Summit High School seniors elated to celebrate graduation together |

Summit High School seniors elated to celebrate graduation together

After a year of hybrid learning and health restrictions, the graduating class of 2021 is off to start new beginnings

Students from the Summit High School class of 2021 toss their graduation caps in the air during a ceremony Saturday, May 29, in Breckenridge.
Photo by Ashley Low

With challenges come new opportunities.

That was the theme of Summit High School’s graduation ceremony Saturday, May 29, when about 200 seniors earned their diplomas.

The ceremony marked the culmination of a year spent adapting to COVID-19 health restrictions and spending most of the year learning in a hybrid in-person and at-home format.

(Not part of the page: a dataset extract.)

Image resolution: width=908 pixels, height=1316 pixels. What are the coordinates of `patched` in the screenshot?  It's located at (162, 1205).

During the school year, Summit High and its students, staff and parents had to acclimate to ever-changing circumstances, and the graduation ceremony left many in bright spirits as it marked one of the first in-person events of the school year.

It was also one of the largest events in the community since the county first shut down in March 2020.

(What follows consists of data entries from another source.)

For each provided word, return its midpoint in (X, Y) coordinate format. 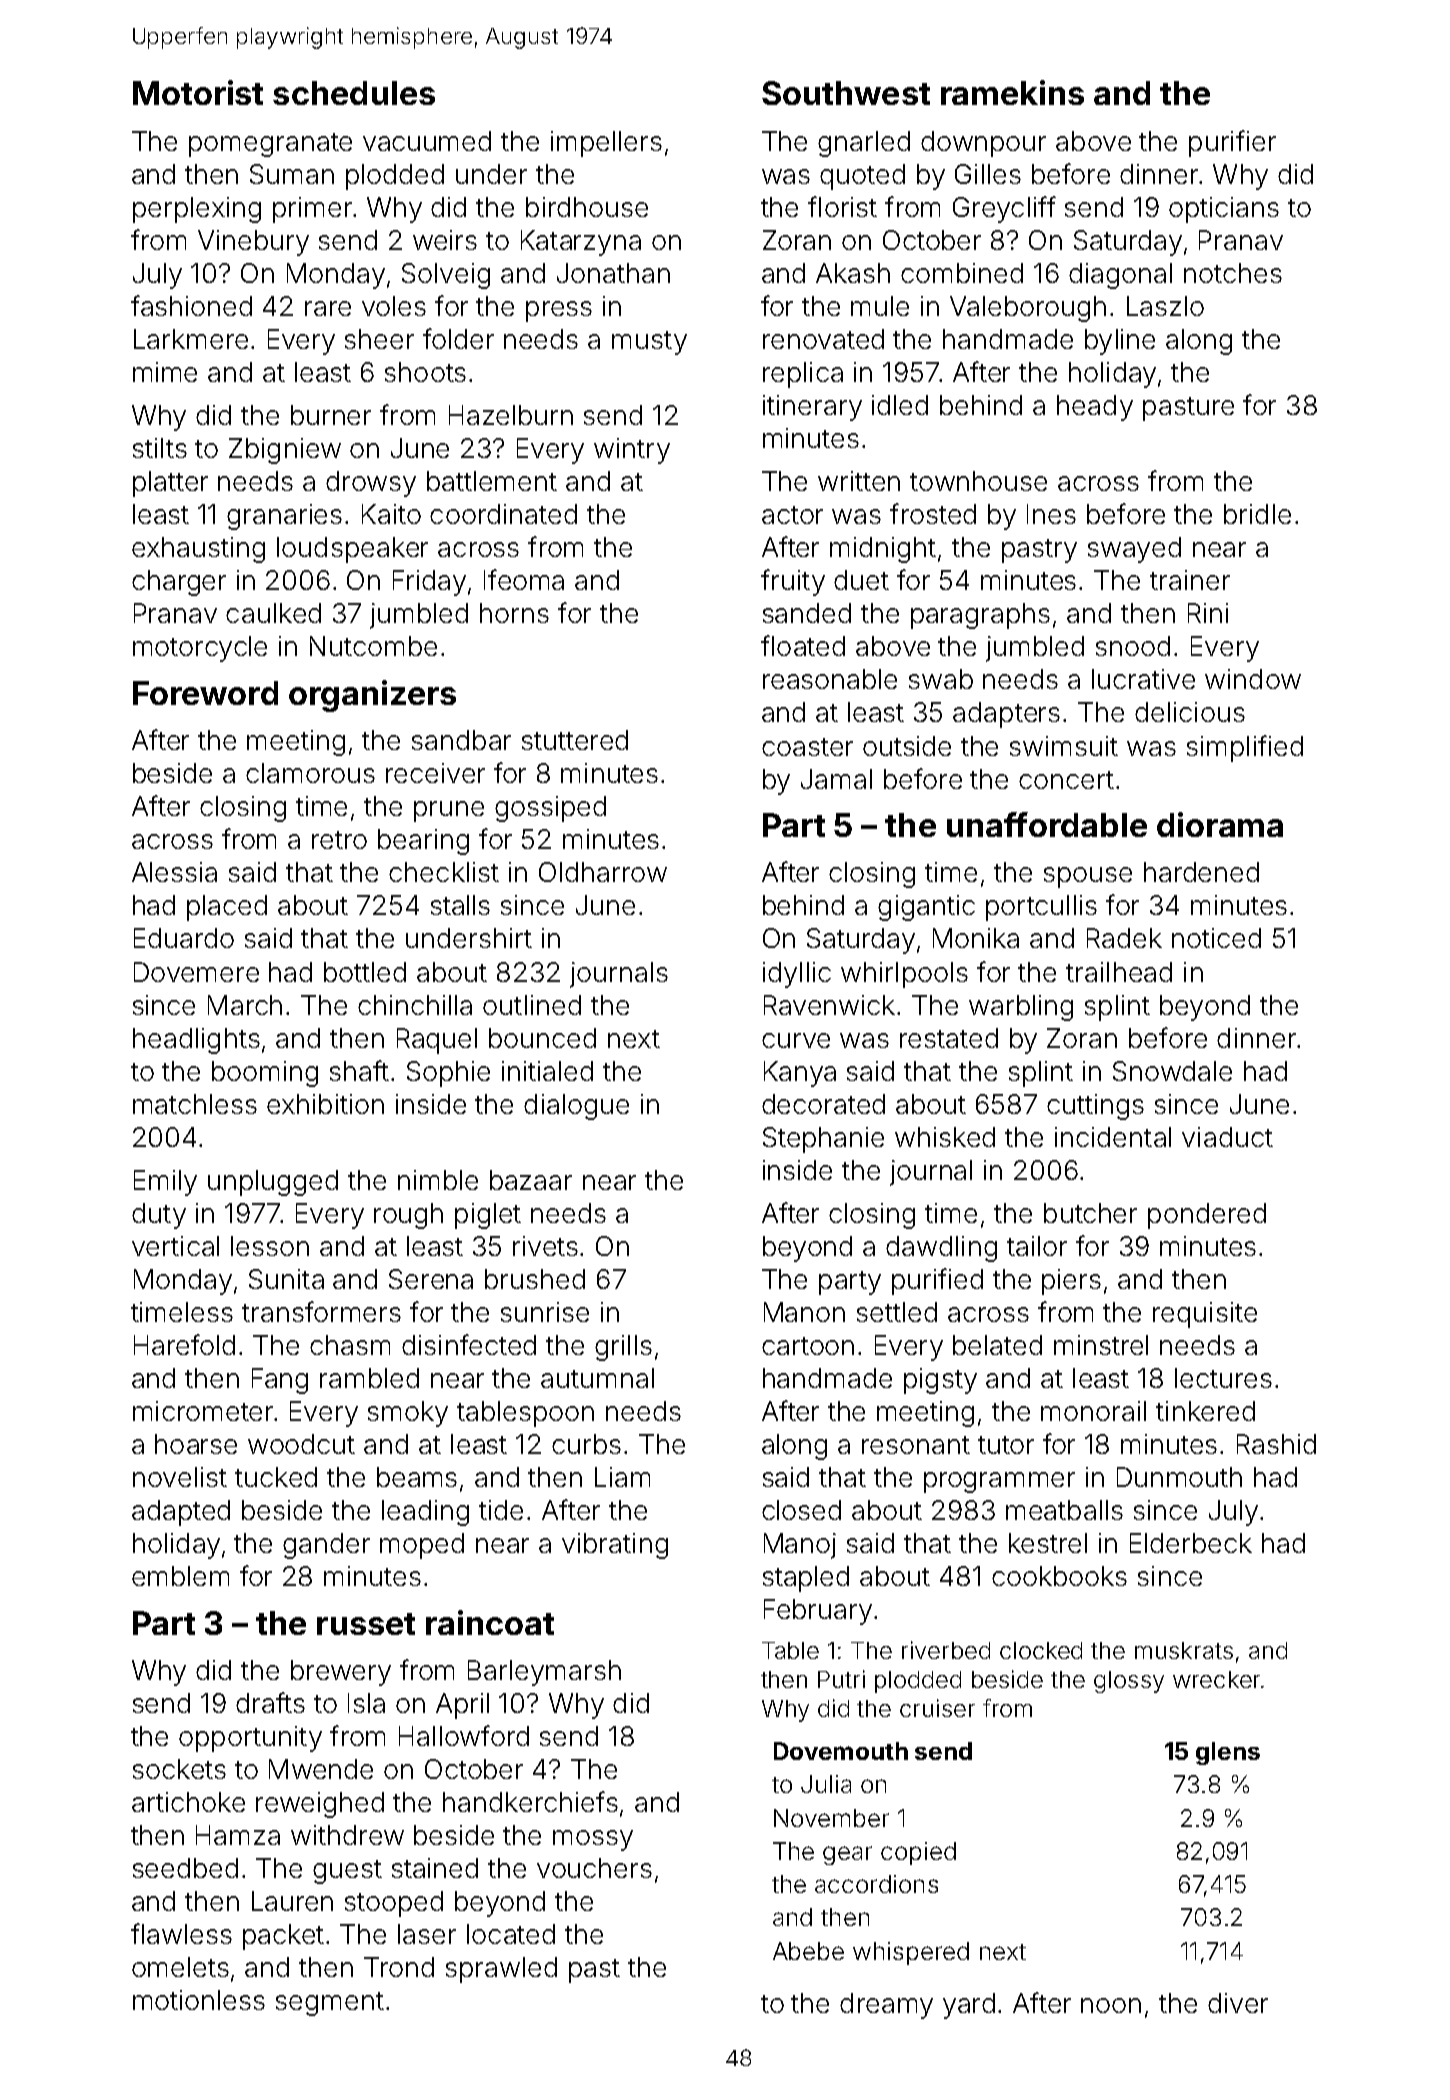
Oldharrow (603, 872)
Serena (431, 1279)
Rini (1208, 613)
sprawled (501, 1970)
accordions (876, 1884)
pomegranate (270, 145)
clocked (1041, 1650)
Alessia (174, 872)
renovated (823, 339)
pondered (1207, 1216)
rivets (545, 1246)
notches (1233, 273)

“COVID has made things hard,” Summit High Principal Tim Ridder said during his opening speech. “The confusion and the amount of work around changes, restrictions and adaptations have been a challenge. But challenges provide us with opportunities. When I see the class of 2021, I see a group of students who have capitalized on the opportunities presented to them since the start of their education to make a great future for themselves.”

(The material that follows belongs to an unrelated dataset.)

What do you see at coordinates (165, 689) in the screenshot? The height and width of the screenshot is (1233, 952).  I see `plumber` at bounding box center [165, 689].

Ridder cited a few examples in his speech, including when the boys golf team qualified for state for the first time in nine years and when student body President Foster Kruger advocated for students to see one another and planned a pep rally in December that adhered to safety protocols.

Ridder also acknowledged the recovery of Christian Santiago, who was severely injured in a car crash Oct. 18 on Interstate 70 near Idaho Springs. Three of his friends were injured in the crash, as well, but Santiago, who was not wearing a seat belt, sustained the most serious injuries and was in a coma.

“Christian Santiago proved that an accident … could not prevent him from regaining much of what was previously lost to walk across this stage,” Ridder said.

Summit High School Principal Tim Ridder speaks during a graduation ceremony for the class of 2021 on Saturday, May 29, in Breckenridge.
Photo by Ashley Low

During the event, Amy Wineland, director of public health for Summit County and mother of a graduating senior, also gave a speech.

Though much of their senior year was spent apart, graduates said they felt elated to be together again for the ceremony. Most acknowledged that the time spent apart was difficult.

“It was definitely a little crazy this year,” graduating senior Gray Wasson said. “Everything was different. We didn’t get to see the same people that we used to. It made things a little weird.”

Kruger agreed, adding that high school athletics also were impacted.

“(It was) definitely not what a senior would have wished for,” Kruger said. “We didn’t get to see our friends every day. It was just a weird year in general. And then for myself, I didn’t get to play (sports) in front of a student section until right now for baseball. For hockey, that was the best part the last few years. So it was a bummer, but I think now that things are starting to lighten up, it’s becoming really fun again, and we’re making the most out of the situation that we’ve encountered.”

The Summit High School class of 2021 celebrates graduation with friends and family during a ceremony Saturday, May 29, at the school in Breckenridge.
Photo by Ashley Low

It was this togetherness that Tai-Lee Smith also said she missed.

“I think it was hard to not see the kids that you just see in school that you don’t see outside of (school),” she said. “It was pretty tough not being in school for all the classes and everything. I feel like it got better toward the end of the year.”

Now the seniors are focusing on what’s next: Wasson said he’s planning to attend Montana State University to study statistics. Kruger said he’s planning to study entrepreneurship and engineering at Loyola Marymount University, and Smith said she plans to attend Colorado Mesa University and join its cycling team.

Looking forward, Ridder said he hopes the school opens up fully for the upcoming school year but that the district is still waiting on guidance from state organizations.

“We did a lot of work with teachers,” Ridder said. “We did a lot of survey work with families and students, trying to see what their perspective is. Our hope is to be back wide open, but as this year has taught us, everything has to have a contingency plan. I think the Colorado Department of Education and Colorado Department of Public Health and Environment will share some guidance in July.”